Why an aspirin taken in a hospital can cost upwards of $25
Many patients take their first look at a hospital bill, only to go into sticker shock. A single aspirin for $25? Newborn diapers for $100? Why is it that products we purchase for pennies at the local drug store end up costing so much more in the hospital?
The culprit behind these high costs is our reimbursement structure.
Public programs do not fully pay for the cost of care. The latest figures estimate that hospitals lose $35 billion a year on Medicare, Medicaid and other forms of government reimbursement. For specific procedures, the picture can be even bleaker.
Take note, because this money isn’t lost – you pay the difference. Unable to absorb these losses, the bill gets passed to commercial insurers and employers that purchase health plans for their employees. Hence the itemized charges of $25 for an aspirin or $100 for diapers that are paid by insurers today, and by you and me tomorrow in the form of higher premiums and co-pays. And it’s only going to get worse as our population ages and more of us call Medicare our insurance provider.
One way to get a handle on runaway costs is to become a smarter purchaser of medical devices, which account for 40 percent of the total cost of any procedure. Every year, high-end devices such as pacemakers, artificial knees and spinal discs are introduced. While the new model always arrives with a higher price tag, there is little data to suggest it offers a clinical improvement. Complicating matters is the fact that although these devices are ordered by physicians, hospitals foot the bill, creating few incentives for physicians to factor costs into their decision-making process.

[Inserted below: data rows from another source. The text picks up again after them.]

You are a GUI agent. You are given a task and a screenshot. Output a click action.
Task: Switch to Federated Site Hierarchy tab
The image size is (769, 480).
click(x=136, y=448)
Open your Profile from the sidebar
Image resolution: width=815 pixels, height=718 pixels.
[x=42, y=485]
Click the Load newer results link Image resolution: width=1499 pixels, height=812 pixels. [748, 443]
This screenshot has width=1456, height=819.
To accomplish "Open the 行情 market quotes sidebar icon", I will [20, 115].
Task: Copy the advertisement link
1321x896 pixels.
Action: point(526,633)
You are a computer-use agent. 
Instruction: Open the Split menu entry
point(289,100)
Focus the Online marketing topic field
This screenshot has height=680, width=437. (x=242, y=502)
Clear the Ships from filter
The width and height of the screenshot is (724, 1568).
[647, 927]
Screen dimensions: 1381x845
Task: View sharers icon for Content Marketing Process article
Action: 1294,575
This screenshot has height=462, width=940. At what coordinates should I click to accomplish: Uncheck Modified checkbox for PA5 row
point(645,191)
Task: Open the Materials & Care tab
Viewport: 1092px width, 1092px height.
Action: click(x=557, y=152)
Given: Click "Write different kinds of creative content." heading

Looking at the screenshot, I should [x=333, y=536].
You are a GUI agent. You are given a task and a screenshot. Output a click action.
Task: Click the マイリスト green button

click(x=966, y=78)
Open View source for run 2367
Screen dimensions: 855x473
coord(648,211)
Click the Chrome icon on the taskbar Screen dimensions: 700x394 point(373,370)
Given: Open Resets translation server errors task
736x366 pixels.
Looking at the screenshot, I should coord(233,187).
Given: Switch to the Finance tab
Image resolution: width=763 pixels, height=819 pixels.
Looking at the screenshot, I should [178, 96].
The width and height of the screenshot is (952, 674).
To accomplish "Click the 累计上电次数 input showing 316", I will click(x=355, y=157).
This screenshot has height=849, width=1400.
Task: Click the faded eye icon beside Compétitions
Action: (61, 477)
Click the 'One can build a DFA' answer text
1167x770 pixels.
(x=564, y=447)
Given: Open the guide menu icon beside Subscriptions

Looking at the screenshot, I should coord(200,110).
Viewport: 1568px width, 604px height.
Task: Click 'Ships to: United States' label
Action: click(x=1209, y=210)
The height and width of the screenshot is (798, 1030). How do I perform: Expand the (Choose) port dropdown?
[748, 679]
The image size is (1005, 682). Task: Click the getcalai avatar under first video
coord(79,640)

Executives, physicians, medical directors and supply chain representatives at the Arizona- based Banner Health decided to tackle the device issue by more closely scrutinizing what they were buying. And they got physicians on board by using the evidence to determine whether these products were doing what they claimed they were – improving outcomes in patients. Looking at the data, Banner discovered that surgeons were using an abdominal adhesion barrier in up to 61 percent of all Caesarian sections. It compared that rate to top performers across the country, and discovered that peer hospitals only use that intervention in about 1 percent of cases, with no difference in patient outcomes. In essence, the adhesion barrier was having no effect, and every case that used it was a waste of money. Now discontinued in C-sections, Banner continues to have top-quality outcomes, but is saving $1 million a year on this single supply.
Another approach to containing medical device costs calls on clinical leaders to become more aggressive purchasers, insisting on products that meet real clinical demand.